MATERIAL FOR THIS EXERCISE:
━━━━━━━━━━━━━━━━

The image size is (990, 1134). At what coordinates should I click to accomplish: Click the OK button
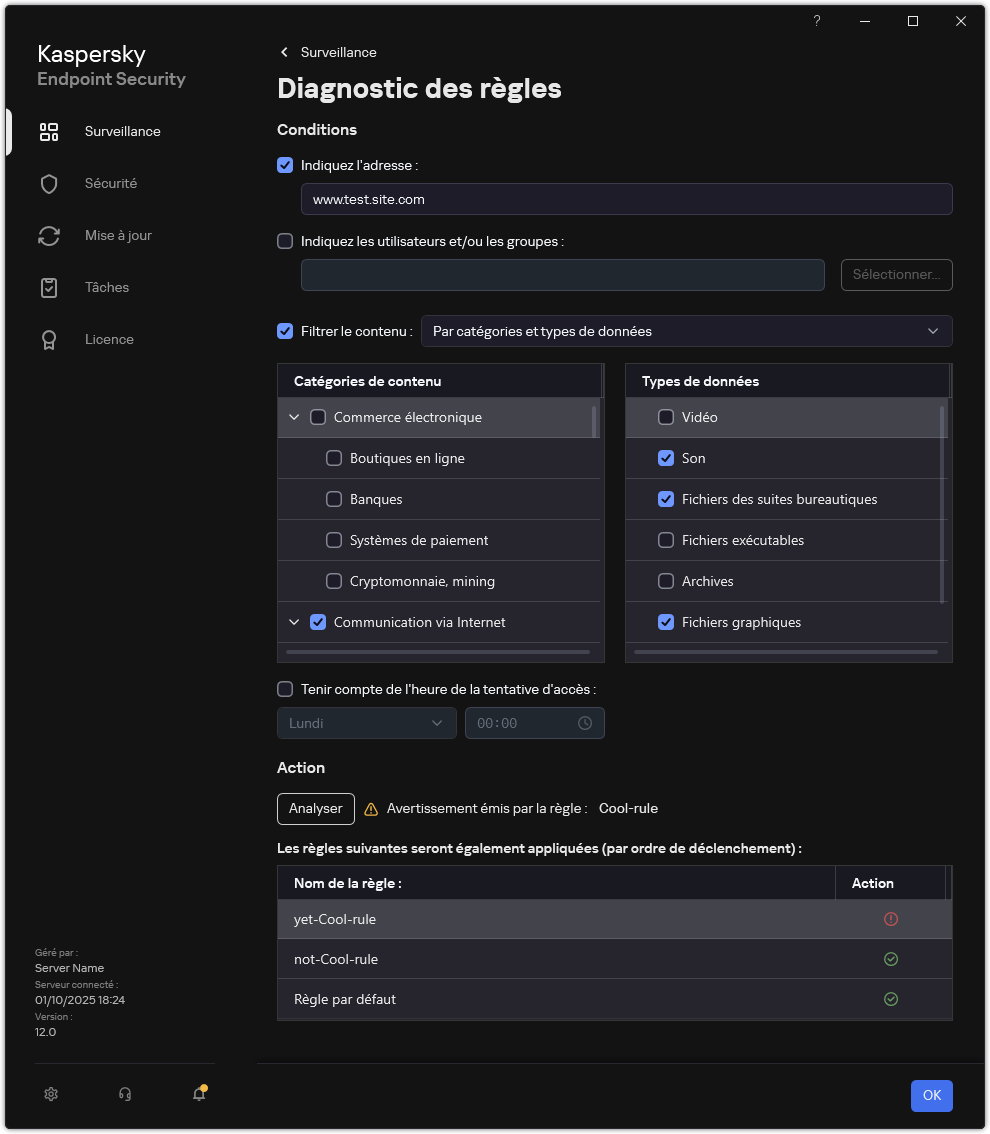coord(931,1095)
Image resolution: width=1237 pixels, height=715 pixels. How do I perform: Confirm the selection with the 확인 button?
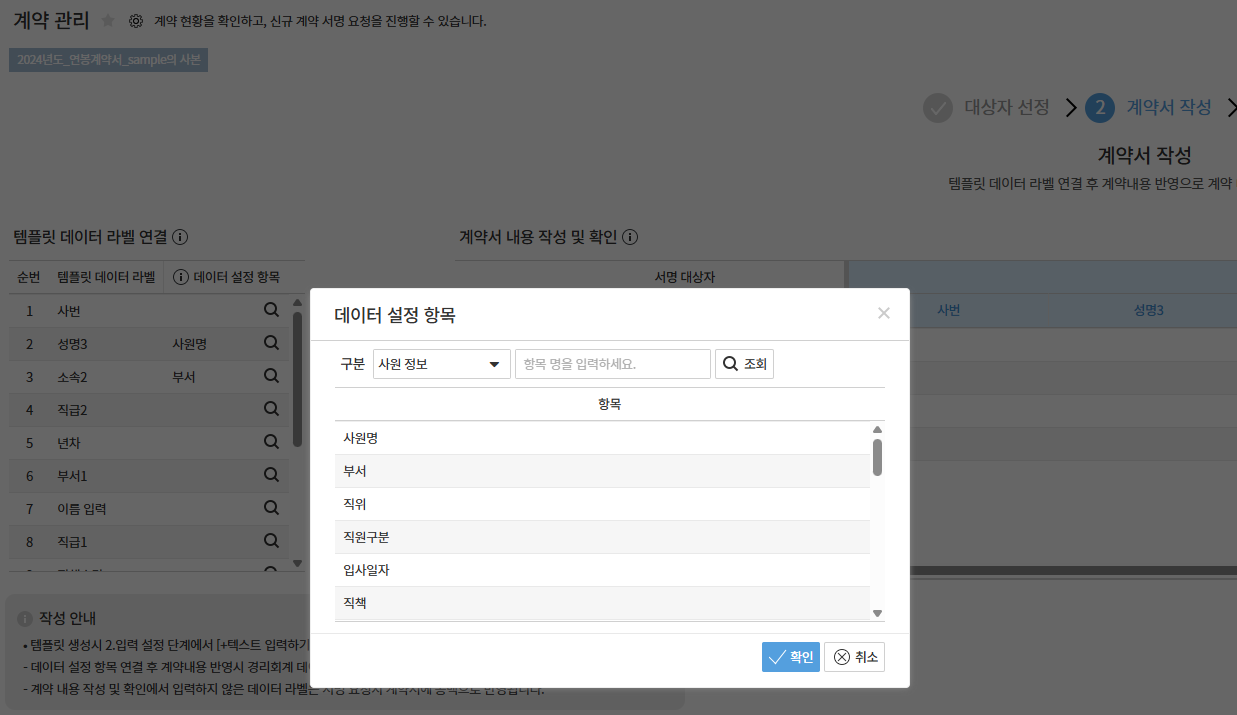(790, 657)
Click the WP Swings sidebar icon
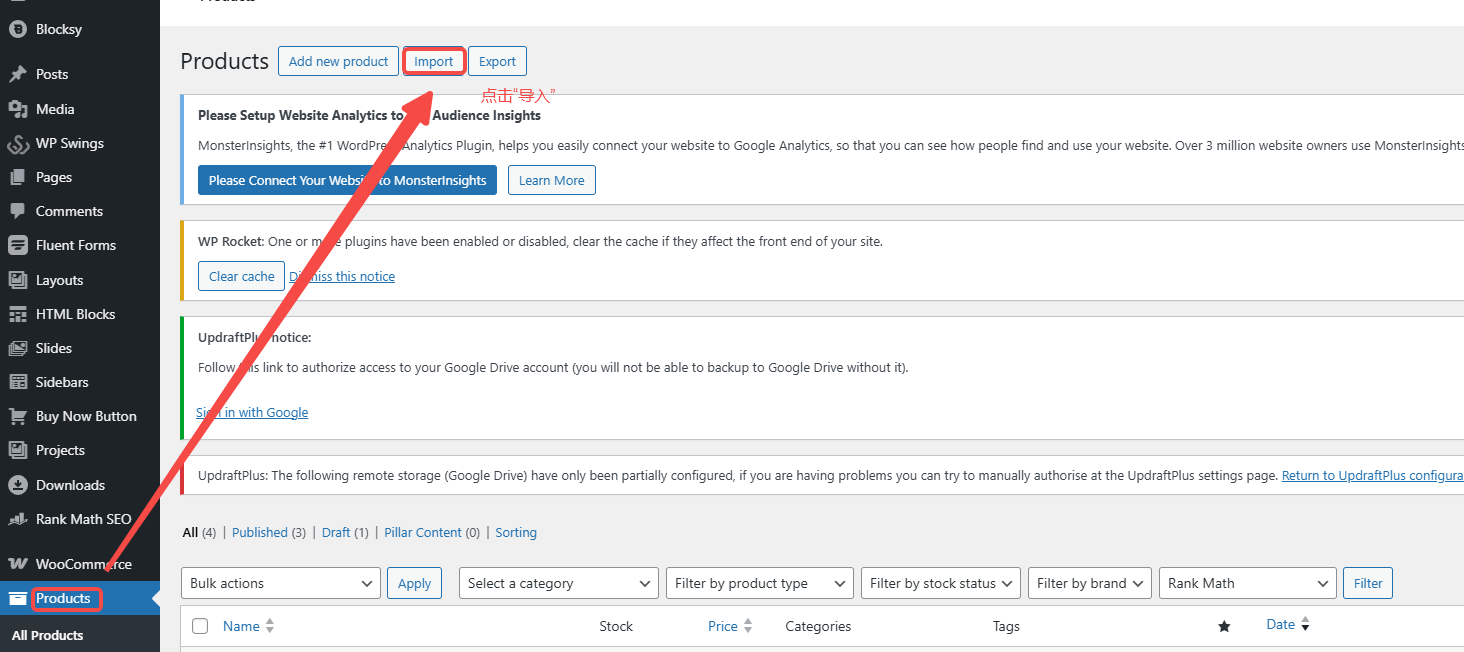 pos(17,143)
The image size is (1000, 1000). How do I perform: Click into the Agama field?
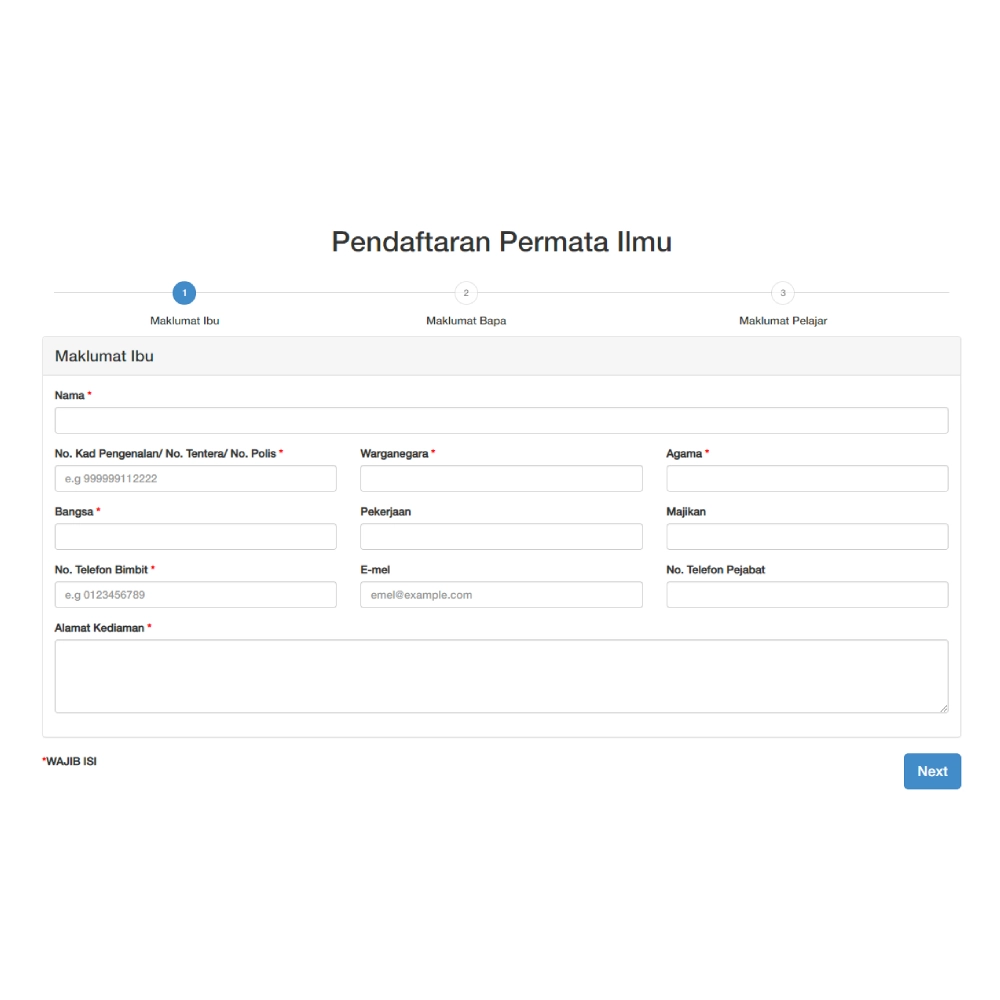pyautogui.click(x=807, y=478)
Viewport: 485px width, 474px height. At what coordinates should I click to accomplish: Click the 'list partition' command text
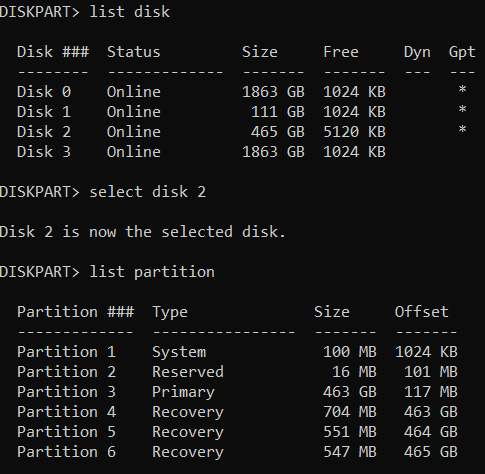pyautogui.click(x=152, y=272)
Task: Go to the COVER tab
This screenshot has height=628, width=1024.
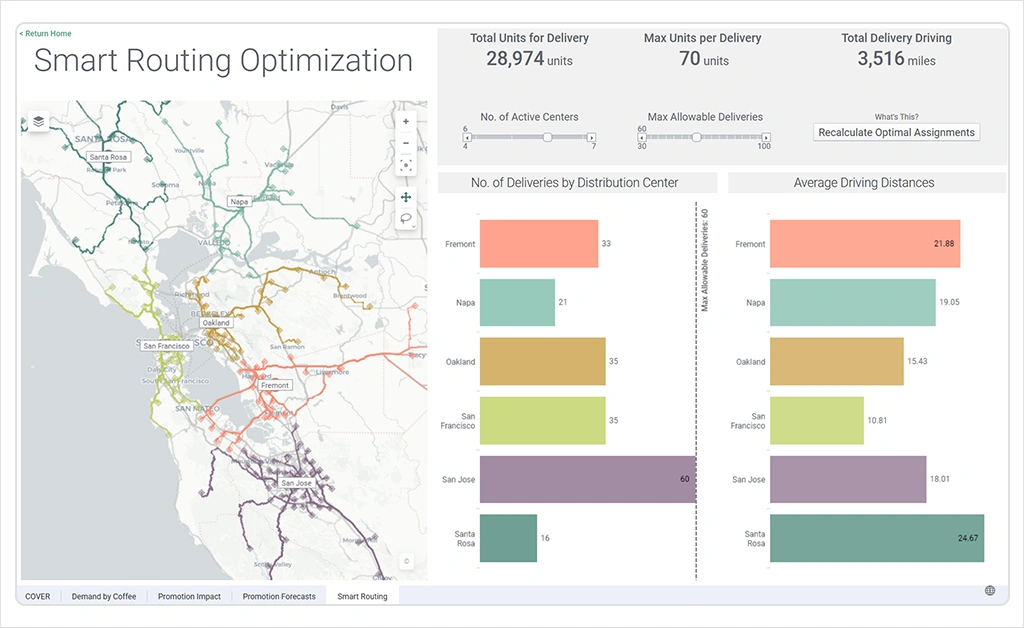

━━━━━━━━━━━━━━━━

WORK TASK: Without the pictures, return the whole of the data exactly as given.

RESULT OF THIS TASK:
The image size is (990, 1134). At what coordinates should I click to accomplish: Click the OK button
coord(931,1095)
Image resolution: width=1237 pixels, height=715 pixels. How do I perform: Confirm the selection with the 확인 button?
(790, 657)
Click the WP Swings sidebar icon
 pos(17,143)
The image size is (1000, 1000). How do I perform: Click into the Agama field?
pyautogui.click(x=807, y=478)
Viewport: 485px width, 474px height. At what coordinates should I click to accomplish: Click the 'list partition' command text
pyautogui.click(x=152, y=272)
Task: Go to the COVER tab
This screenshot has height=628, width=1024.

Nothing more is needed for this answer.